§ WORK REQUEST
Return each line of the data below that contains the string "button".

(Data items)

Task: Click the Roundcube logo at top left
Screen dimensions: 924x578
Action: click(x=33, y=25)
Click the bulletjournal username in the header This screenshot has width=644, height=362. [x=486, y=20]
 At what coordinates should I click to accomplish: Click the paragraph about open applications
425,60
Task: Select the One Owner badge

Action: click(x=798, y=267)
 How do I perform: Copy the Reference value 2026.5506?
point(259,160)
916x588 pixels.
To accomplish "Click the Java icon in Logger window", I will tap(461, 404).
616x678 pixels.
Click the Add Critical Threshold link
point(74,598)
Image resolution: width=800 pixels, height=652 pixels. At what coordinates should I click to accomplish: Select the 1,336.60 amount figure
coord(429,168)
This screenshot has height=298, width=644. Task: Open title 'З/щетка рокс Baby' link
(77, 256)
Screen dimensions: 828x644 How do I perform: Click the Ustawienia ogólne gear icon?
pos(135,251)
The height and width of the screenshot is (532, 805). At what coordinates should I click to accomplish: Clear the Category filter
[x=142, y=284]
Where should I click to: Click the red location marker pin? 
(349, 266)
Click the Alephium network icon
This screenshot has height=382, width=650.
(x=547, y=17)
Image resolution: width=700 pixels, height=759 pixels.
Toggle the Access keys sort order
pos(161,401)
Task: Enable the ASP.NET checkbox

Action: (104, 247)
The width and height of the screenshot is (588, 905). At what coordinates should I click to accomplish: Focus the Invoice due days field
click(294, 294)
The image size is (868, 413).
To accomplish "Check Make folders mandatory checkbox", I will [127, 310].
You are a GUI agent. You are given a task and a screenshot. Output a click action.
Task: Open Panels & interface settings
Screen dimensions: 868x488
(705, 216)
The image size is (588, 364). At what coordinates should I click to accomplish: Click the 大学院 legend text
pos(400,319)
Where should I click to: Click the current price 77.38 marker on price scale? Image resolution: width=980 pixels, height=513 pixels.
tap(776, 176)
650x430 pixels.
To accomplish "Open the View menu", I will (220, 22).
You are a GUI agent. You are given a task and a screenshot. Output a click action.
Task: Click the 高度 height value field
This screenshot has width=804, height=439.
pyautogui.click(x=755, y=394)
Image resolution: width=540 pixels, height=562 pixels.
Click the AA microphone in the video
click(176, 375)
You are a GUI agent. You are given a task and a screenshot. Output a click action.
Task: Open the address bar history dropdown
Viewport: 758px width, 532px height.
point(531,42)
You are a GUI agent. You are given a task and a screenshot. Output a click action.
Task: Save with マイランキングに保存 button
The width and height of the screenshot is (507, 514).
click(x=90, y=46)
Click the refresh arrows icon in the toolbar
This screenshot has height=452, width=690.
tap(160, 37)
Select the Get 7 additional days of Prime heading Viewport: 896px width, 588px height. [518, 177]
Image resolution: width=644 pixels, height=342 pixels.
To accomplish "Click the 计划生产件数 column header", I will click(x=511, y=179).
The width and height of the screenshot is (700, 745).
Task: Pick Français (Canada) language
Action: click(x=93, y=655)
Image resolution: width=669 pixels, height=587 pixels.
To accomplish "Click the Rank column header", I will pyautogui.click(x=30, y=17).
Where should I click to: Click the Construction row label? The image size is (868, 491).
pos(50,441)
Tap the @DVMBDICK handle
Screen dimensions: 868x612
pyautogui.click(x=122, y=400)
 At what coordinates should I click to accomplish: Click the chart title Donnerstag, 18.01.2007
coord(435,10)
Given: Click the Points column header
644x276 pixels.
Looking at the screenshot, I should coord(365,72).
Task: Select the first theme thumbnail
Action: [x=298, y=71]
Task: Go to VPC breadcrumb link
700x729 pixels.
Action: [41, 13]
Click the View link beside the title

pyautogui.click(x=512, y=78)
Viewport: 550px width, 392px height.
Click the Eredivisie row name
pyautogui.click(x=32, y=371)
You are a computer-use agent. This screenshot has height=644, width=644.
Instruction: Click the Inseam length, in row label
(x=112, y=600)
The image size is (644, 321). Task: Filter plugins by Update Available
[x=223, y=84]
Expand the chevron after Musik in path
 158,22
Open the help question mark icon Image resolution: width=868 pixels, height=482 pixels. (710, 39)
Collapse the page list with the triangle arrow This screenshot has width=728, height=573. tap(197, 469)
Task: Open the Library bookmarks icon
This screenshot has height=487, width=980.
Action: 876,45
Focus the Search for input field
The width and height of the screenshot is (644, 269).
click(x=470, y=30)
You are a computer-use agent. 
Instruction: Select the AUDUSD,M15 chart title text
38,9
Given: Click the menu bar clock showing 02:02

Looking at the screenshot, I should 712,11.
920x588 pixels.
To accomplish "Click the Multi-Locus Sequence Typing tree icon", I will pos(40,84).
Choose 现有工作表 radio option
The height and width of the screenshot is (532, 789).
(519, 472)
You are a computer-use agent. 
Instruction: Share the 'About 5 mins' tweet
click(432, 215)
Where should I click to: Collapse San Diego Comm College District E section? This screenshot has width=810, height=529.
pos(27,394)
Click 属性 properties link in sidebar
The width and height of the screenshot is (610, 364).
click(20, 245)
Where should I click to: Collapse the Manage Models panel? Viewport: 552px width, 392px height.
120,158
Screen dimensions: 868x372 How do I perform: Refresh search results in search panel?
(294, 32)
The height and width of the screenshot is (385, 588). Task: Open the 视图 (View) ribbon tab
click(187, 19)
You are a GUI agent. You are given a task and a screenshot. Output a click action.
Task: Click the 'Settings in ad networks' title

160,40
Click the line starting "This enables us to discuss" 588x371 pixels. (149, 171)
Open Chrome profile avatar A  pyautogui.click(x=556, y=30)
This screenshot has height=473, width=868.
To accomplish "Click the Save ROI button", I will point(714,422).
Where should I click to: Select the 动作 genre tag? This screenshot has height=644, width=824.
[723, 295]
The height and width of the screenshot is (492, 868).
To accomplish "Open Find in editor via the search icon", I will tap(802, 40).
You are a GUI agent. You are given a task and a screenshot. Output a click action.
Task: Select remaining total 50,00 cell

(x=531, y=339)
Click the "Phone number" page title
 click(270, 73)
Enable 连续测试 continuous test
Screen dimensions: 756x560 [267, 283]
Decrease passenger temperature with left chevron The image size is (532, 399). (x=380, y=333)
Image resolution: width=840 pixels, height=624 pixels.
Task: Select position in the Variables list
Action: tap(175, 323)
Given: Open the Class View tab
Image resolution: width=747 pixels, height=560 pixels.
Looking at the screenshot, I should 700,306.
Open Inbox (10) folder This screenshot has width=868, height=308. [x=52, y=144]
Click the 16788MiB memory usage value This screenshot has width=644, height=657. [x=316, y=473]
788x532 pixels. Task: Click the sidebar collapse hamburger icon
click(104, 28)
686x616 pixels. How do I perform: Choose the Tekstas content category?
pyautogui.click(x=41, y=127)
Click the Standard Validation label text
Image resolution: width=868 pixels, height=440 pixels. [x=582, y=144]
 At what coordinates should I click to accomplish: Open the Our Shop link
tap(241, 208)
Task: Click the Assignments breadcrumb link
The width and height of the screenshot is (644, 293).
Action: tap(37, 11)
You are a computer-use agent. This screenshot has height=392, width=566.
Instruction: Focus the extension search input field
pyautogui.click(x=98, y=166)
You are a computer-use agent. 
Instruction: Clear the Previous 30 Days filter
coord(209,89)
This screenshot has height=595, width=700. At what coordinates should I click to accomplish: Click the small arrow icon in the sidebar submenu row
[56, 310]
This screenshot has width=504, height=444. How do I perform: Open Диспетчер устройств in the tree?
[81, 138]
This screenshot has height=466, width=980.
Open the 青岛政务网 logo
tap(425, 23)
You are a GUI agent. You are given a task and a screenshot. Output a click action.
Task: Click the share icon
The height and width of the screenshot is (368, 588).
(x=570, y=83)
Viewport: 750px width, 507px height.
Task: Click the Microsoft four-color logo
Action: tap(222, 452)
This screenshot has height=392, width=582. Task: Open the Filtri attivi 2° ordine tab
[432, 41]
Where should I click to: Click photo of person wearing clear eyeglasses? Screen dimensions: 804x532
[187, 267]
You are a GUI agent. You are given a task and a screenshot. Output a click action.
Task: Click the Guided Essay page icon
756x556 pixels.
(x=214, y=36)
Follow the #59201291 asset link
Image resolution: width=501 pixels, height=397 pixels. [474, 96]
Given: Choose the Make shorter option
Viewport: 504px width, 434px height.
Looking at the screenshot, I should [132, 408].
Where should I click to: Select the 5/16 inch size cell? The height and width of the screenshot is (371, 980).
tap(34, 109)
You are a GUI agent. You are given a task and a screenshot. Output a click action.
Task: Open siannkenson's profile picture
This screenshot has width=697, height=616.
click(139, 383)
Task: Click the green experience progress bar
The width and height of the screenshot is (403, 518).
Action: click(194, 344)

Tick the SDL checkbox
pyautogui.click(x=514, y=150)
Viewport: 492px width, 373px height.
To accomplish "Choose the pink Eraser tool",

§ RESPONSE TO THIS TASK
Task: Save with マイランキングに保存 button
To accomplish "Click the Save ROI button", I will point(714,422).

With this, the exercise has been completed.